Return every line from the one with "Instruction: Open the DAHA FAZLA BİLGİ link" through the one with "Task: Toggle the Auto Expand switch", inclusive, exactly as it appears below.

====== Data records ======

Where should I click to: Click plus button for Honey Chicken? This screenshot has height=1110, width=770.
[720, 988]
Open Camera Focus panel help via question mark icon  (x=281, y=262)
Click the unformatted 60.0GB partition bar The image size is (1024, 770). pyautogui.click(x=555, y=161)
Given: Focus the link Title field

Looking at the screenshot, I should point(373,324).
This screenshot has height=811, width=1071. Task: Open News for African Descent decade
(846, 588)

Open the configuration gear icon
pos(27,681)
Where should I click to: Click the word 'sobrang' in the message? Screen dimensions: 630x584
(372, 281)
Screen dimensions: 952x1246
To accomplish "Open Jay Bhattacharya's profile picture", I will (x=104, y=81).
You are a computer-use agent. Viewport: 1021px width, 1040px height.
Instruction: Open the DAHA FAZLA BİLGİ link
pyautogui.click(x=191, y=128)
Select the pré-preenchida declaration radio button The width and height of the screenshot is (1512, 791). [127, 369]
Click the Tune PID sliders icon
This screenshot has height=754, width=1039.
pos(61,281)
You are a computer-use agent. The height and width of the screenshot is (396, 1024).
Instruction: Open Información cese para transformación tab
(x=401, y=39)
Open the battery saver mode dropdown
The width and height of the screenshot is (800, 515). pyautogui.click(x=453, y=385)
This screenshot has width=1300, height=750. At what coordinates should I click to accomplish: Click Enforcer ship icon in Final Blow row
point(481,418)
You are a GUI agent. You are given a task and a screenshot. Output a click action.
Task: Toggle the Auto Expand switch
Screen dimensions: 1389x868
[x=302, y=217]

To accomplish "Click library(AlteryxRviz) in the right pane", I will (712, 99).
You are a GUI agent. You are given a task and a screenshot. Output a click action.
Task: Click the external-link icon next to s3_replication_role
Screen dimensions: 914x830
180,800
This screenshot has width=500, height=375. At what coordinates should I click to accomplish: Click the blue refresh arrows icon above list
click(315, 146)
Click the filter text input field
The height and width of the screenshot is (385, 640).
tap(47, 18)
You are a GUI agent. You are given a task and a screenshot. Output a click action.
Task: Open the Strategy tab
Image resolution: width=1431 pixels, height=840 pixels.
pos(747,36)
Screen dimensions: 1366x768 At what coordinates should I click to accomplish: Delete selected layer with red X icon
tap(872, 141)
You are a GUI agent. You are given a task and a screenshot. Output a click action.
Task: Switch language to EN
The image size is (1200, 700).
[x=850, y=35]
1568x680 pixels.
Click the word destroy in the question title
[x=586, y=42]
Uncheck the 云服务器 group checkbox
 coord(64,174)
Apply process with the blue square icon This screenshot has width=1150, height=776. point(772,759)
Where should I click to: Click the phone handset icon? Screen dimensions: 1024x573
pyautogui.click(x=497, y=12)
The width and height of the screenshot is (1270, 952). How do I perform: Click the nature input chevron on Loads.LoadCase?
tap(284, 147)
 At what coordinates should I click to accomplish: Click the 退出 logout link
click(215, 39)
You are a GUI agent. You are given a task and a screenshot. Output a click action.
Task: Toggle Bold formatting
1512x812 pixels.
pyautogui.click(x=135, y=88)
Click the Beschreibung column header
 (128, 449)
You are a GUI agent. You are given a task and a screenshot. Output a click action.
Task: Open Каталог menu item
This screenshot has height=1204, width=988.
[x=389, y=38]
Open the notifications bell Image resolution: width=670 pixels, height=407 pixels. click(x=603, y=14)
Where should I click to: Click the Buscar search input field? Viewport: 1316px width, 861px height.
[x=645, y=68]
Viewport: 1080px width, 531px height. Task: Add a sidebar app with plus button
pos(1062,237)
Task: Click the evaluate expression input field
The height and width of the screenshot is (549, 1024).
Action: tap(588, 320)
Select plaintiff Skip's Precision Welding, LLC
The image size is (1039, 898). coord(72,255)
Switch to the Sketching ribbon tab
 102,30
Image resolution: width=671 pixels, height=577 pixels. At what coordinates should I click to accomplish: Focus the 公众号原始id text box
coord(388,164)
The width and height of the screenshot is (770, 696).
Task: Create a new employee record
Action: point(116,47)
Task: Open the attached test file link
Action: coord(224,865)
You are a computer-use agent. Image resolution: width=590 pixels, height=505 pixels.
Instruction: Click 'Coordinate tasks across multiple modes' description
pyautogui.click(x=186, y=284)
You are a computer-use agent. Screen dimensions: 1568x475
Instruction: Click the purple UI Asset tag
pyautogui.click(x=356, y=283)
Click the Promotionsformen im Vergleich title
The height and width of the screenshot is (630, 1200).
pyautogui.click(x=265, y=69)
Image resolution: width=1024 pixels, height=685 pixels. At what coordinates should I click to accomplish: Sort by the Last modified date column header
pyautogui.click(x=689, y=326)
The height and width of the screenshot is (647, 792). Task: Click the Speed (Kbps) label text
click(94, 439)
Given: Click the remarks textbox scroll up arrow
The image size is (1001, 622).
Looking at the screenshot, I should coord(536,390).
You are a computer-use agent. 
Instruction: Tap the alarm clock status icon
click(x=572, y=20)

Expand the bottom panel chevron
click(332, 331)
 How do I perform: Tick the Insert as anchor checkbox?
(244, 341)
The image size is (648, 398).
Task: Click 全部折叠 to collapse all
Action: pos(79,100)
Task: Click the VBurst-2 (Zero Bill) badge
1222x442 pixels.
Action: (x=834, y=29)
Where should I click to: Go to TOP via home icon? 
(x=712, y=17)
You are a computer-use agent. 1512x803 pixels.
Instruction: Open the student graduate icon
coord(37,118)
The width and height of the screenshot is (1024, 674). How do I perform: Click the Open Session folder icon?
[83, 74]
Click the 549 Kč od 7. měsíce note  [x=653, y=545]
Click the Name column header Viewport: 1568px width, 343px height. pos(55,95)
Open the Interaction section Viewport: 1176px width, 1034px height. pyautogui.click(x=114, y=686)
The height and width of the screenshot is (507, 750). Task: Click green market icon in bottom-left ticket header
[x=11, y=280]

======

§ **Answer for this exercise**
Instruction: Open the DAHA FAZLA BİLGİ link
pyautogui.click(x=191, y=128)
Select the pré-preenchida declaration radio button The width and height of the screenshot is (1512, 791). [127, 369]
Click the Tune PID sliders icon
This screenshot has height=754, width=1039.
pos(61,281)
You are a computer-use agent. The height and width of the screenshot is (396, 1024).
Instruction: Open Información cese para transformación tab
(x=401, y=39)
Open the battery saver mode dropdown
The width and height of the screenshot is (800, 515). pyautogui.click(x=453, y=385)
This screenshot has width=1300, height=750. At what coordinates should I click to accomplish: Click Enforcer ship icon in Final Blow row
point(481,418)
You are a GUI agent. You are given a task and a screenshot. Output a click action.
Task: Toggle the Auto Expand switch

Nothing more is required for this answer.